Mezza maratona in 2h00 - in 8 settimane

Confermato 8 settimane 3x/settimana
article rating 4.8/5 1115

"Per correre una mezza maratona in 2 ore è necessario essere in grado di mantenere un’ andatura di 10,5 km/h (5.40 min al km) ed essere in grado di correre per 10 km in 50 - 53 minuti. Se avete già concluso il programma “ Mezza maratona in 2 ore e 10 min"" siete pronti ad affrontare questo livello.

Come pianificare al meglio le uscite durante la settimana:
Sabato > attività con andatura specifica
Domenica > attività con attività prolungata.
Mercoledì per quilibrare la settimana."

Devi avere l'applicazione Decathlon Coach per lanciare questo programma !

Settimana 1 - Geleidelijk aan starten

Deze week is relatief licht en is bedoeld om de basis te leggen voor het vervolg van het trainingsschema.

  • 01. 1 uur joggen
  • 02. Korte MAS 12x (30s - 30s)
  • 03. lange training van 1.20 u. op de weg

Settimana 2 - Je looptempo's ontdekken

Je specifieke tempotrainingen plan je best de dag voor je lange duurtrainingen (op zaterdag en zondag).
Om een halve marathon in 2 uur te lopen, moet je een tempo van 10,5 km/u aanhouden, dat is ongeveer 5:40 per kilometer.
De gerichte temposessies loop je aan 11 km/u (dat is tussen 5:20 en 5:30 per kilometer), iets sneller dus dan je streeftempo voor de wedstrijd.

  • 04. Korte MAS 12 x (45s - 45s)
  • 05. 3 x 2 km op een gericht tempo
  • 06. lange training 1.30 u. op de weg

Settimana 3 - De trainingsbelasting opvoeren

Je specifieke tempotrainingen plan je best de dag voor je lange duurtrainingen (op zaterdag en zondag).
Om een halve marathon in 2 uur te lopen, moet je een tempo van 10,5 km/u aanhouden, dat is ongeveer 5:40 per kilometer.
De gerichte temposessies loop je aan 11 km/u (dat is tussen 5:20 en 5:30 per kilometer), iets sneller dus dan je streeftempo voor de wedstrijd.

  • 07. MAS 12 x (1 min - 1 min)
  • 08. 2 x 3 km op een gericht tempo
  • 09. lange training van 1.40 u. op de weg

Settimana 4 - De trainingsbelasting opvoeren

Door de aaneenschakeling van sessies en inspanningen, kan je een lichte vermoeidheid voelen.

Verzorg jezelf, trek droge kleren aan na je run, volg onze voedingstips, houd er een gezonde levensstijl op na en je komt er zeker!

  • 10. MAS 10x (1min30 - 1 min)
  • 11. 2 x 4 km op een gericht tempo
  • 12. lange training van 1.50 u. op de weg

Settimana 5 - Maximale trainingsbelasting

Deze week is de zwaarste van je programma. Door de aaneenschakeling van sessies en inspanningen kan je een lichte vermoeidheid voelen.

Verzorg jezelf, trek droge kleren aan na je run, volg onze voedingstips, houd er een gezonde levensstijl op na en je komt er zeker!

  • 13. Korte MAS 12 x (30s - 30s)
  • 14. 3 x 3 km op een gericht tempo
  • 15. 2 uur lange training op de weg

Settimana 6 - Geleidelijke afbouw van de trainingsbelasting

Na de zware trainingsarbeid van vorige week, zou dit wel eens een lastige week kunnen worden. Houd de moed erin, je nadert je doel!

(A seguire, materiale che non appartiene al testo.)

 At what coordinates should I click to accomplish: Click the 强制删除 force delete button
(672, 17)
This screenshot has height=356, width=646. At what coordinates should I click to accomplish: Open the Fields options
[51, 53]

  • 16. Korte MAS 10x (45s - 30s)
  • 17. 3 x 2 km op een gericht tempo
  • 18. lange training van 1.45 u. op de weg

Settimana 7 - Sterke verlaging van je trainingsbelasting

Dit is je voorlaatste trainingsweek. De specifieke tempotraining behouden we en de andere sessies korten we wat in om te vermijden dat je overtraind geraakt.

  • 19. 1 uur joggen
  • 20. 8 x 1 km op een gericht tempo
  • 21. lange training van 1.15 u. op de weg

Settimana 8 - herstel en wedstrijd

Tijd om de trainingsintensiteit wat te verlichten zodat je fris en monter aan de start van je wedstrijd staat.

Eén enkele korte run deze week volstaat, bij voorkeur op woensdag, om in topvorm aan je halve marathon te beginnen.

  • 22. 1 uur lopen, met 5 minuten versnellen
  • 23. Rustdag
  • 24. opwarmen op de dag van je wedstrijd

Consiglio del coach

"Lo scopo è concludere una mezza maratona in 2 ore. Con la volontà, la determinazione e la costanza questo programma di allenamento vi condurrà sulla via del successo!"